Exercise material: Begin
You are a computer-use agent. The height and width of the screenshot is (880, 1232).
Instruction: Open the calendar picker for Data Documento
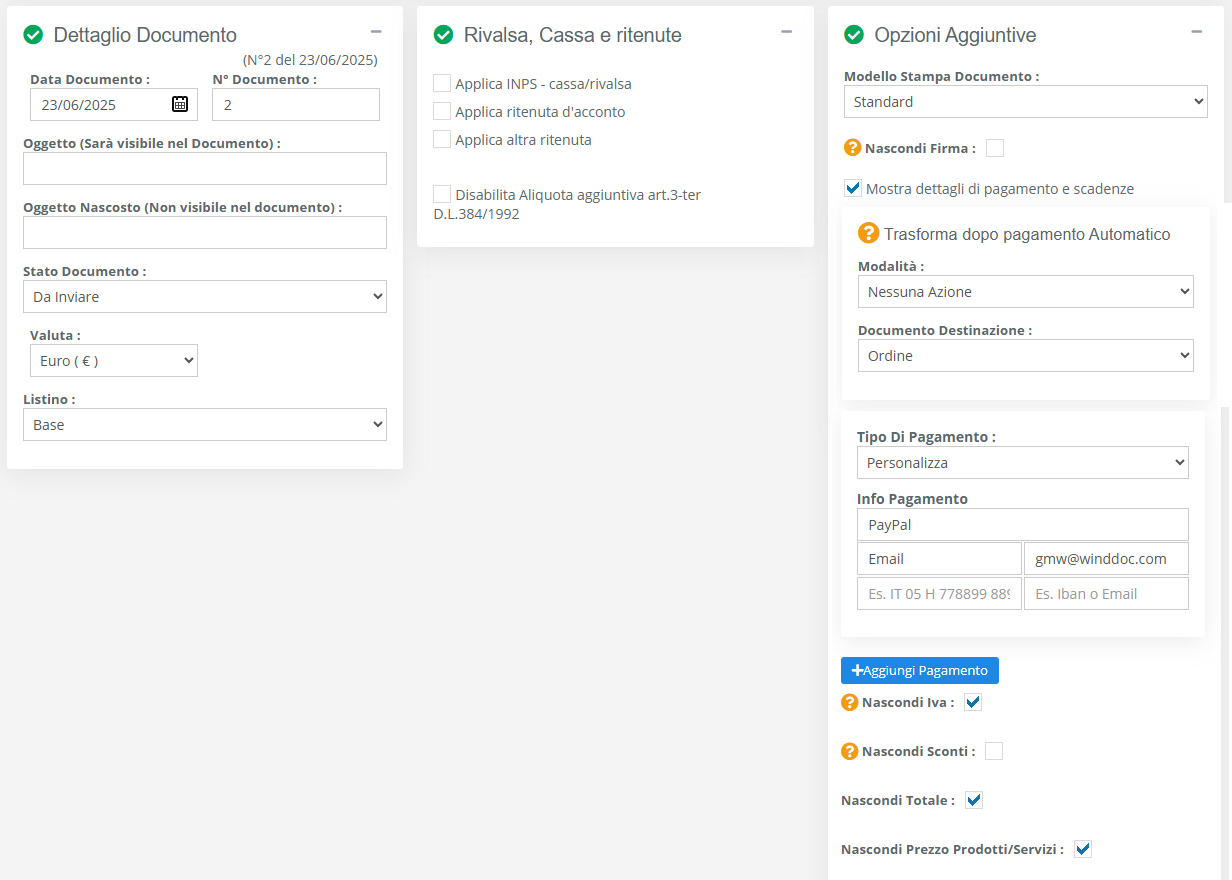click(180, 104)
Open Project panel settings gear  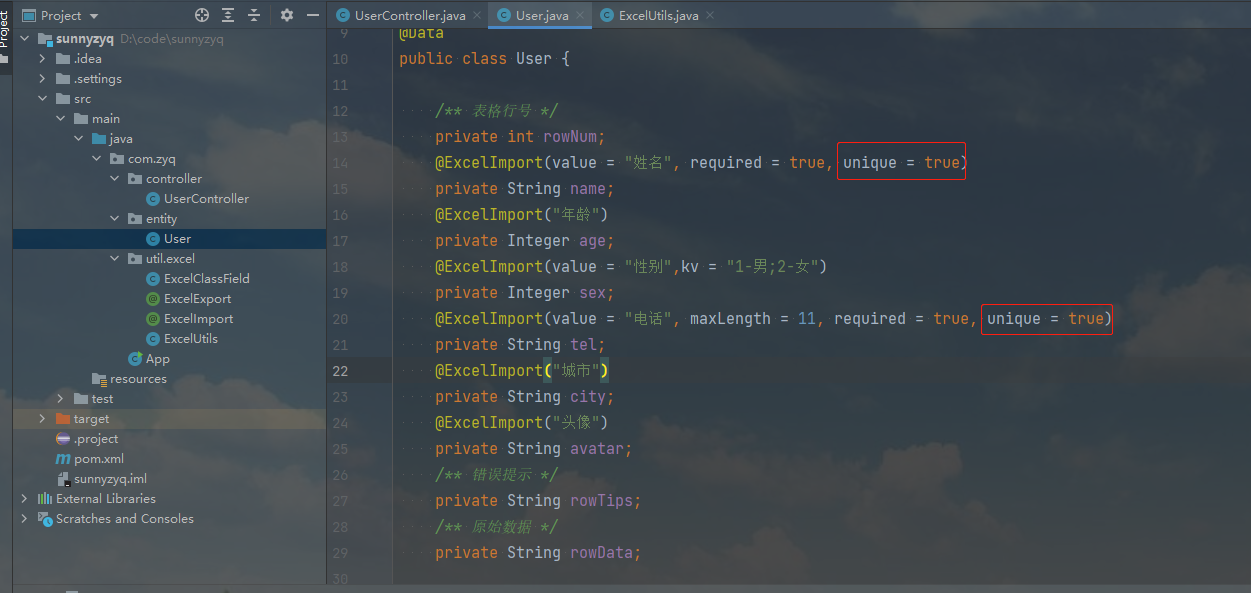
Exercise material: End
Exercise material: Begin
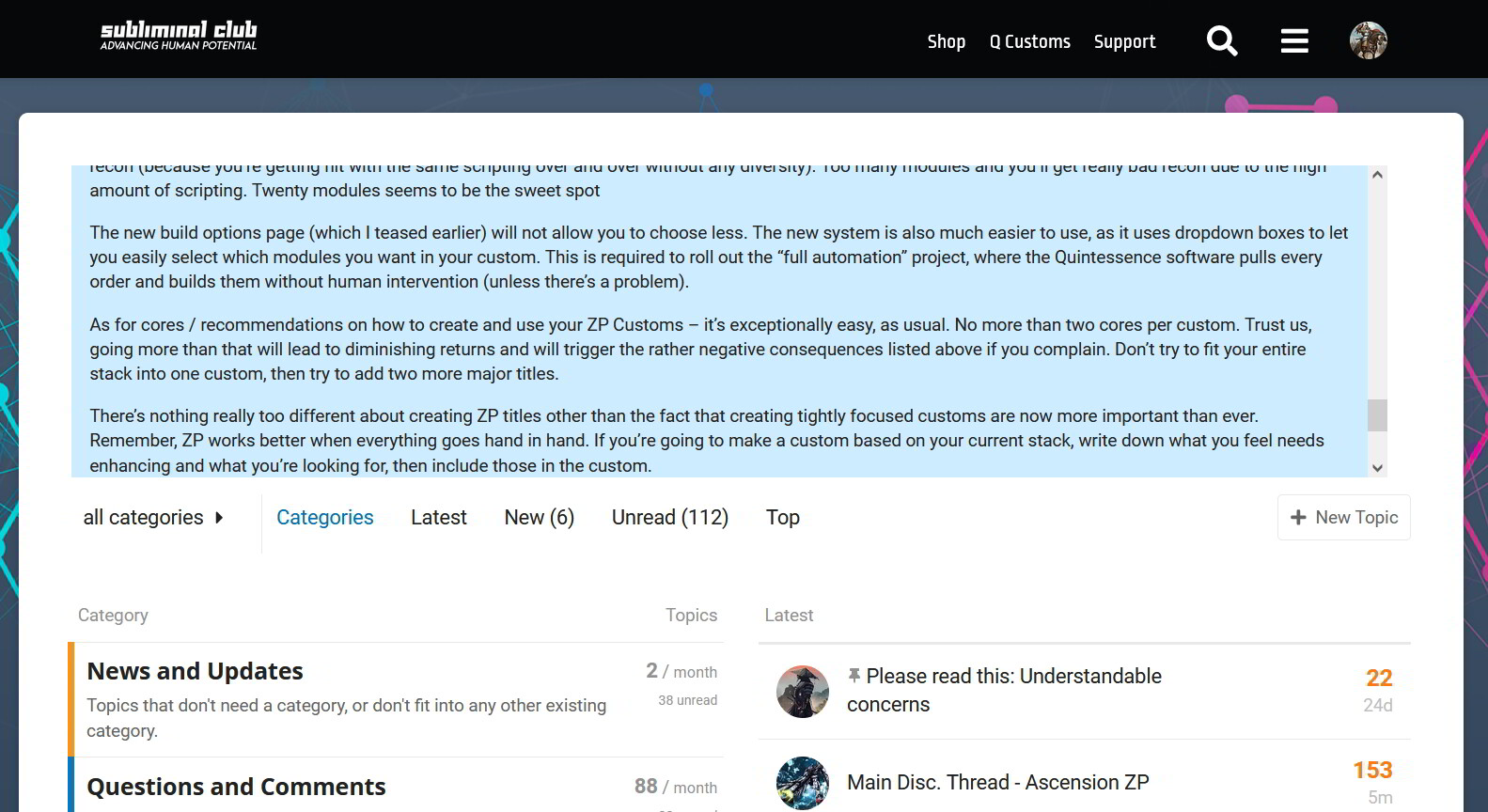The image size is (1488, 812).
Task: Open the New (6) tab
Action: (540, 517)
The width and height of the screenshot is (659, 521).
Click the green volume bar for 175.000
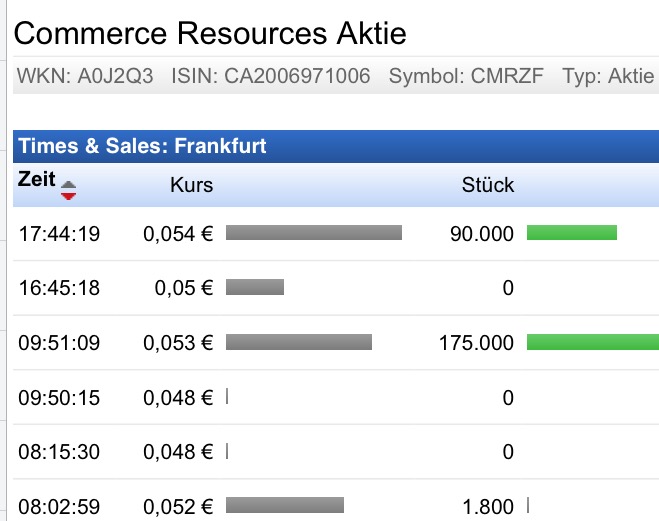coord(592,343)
Exercise material: End
> What you have to do
Exact copy, pictures excluded: from the line with "Instruction: Open the" up to and including the line with "Open Project panel settings gear" in the data above.

> Answer
Instruction: Open the calendar picker for Data Documento
click(180, 104)
Open Project panel settings gear  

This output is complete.